▼▼▼

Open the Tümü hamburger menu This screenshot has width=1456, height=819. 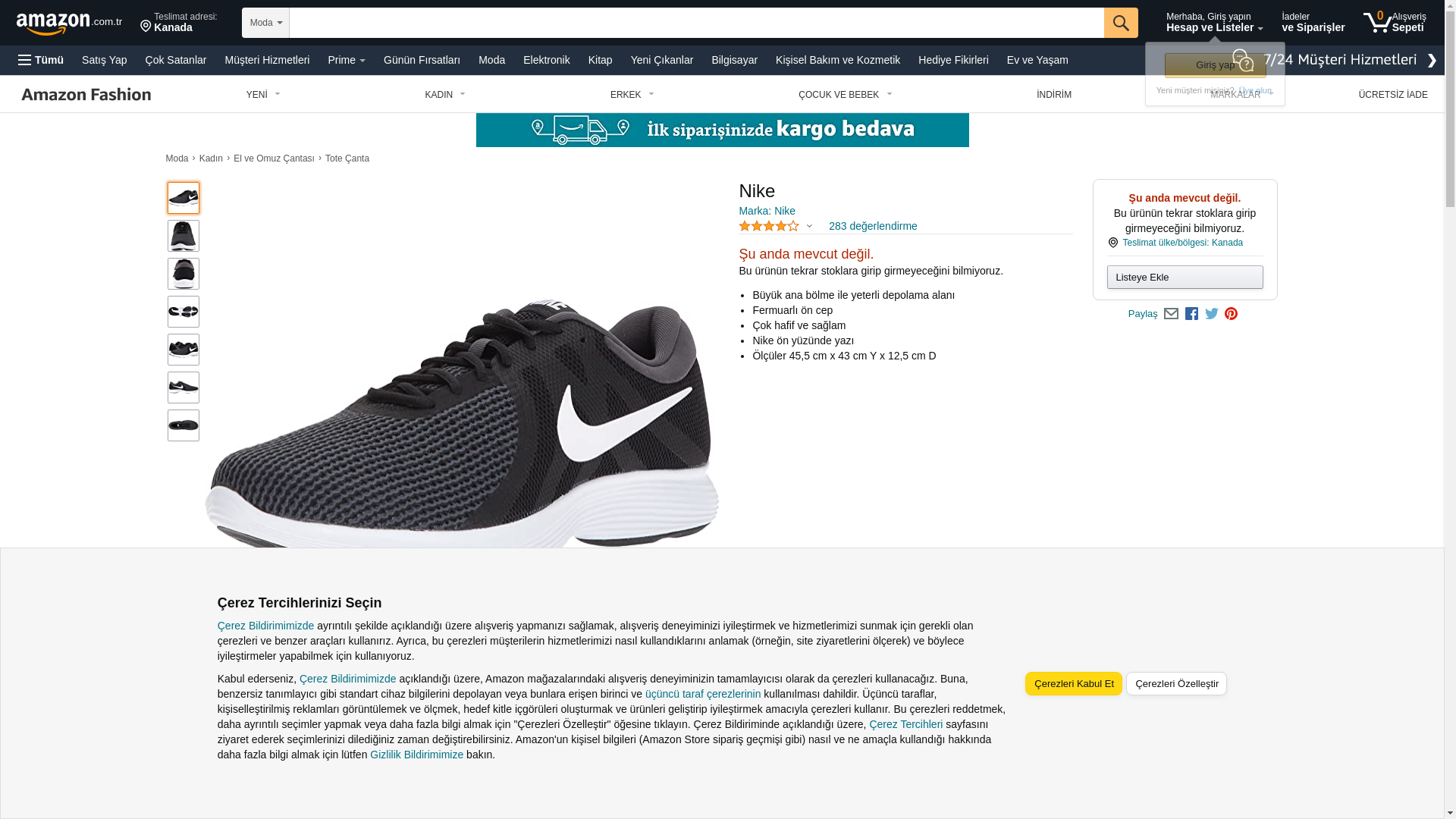(41, 60)
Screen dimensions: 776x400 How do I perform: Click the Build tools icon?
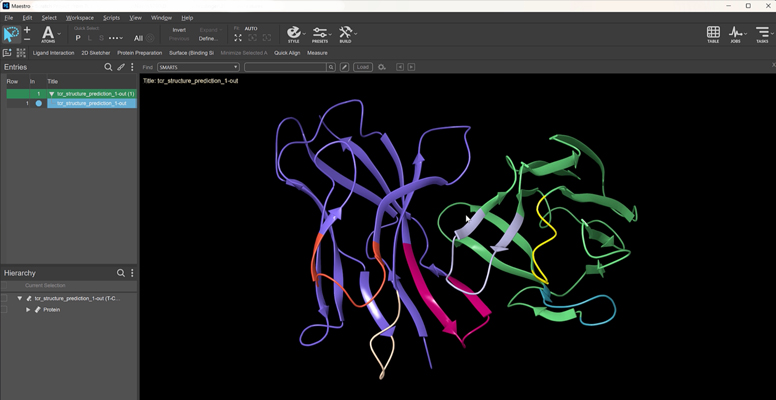coord(346,35)
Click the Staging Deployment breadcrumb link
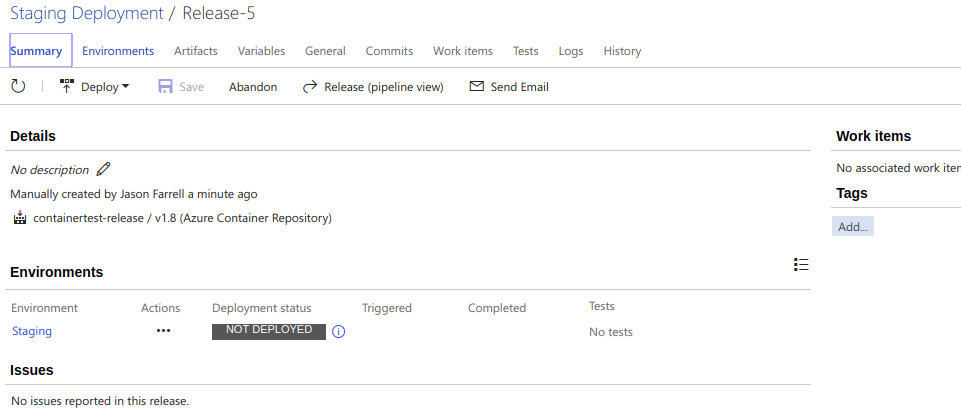The height and width of the screenshot is (416, 961). tap(86, 13)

▲▲▲

-- What you need to do --
Begin at the line containing "Screen dimensions: 776x400" and copy every line through the end of the data above exactly, omitting the pictures.

-- Response --
Screen dimensions: 776x400 How do I perform: Click the Build tools icon?
coord(346,35)
Click the Staging Deployment breadcrumb link
The height and width of the screenshot is (416, 961). tap(86, 13)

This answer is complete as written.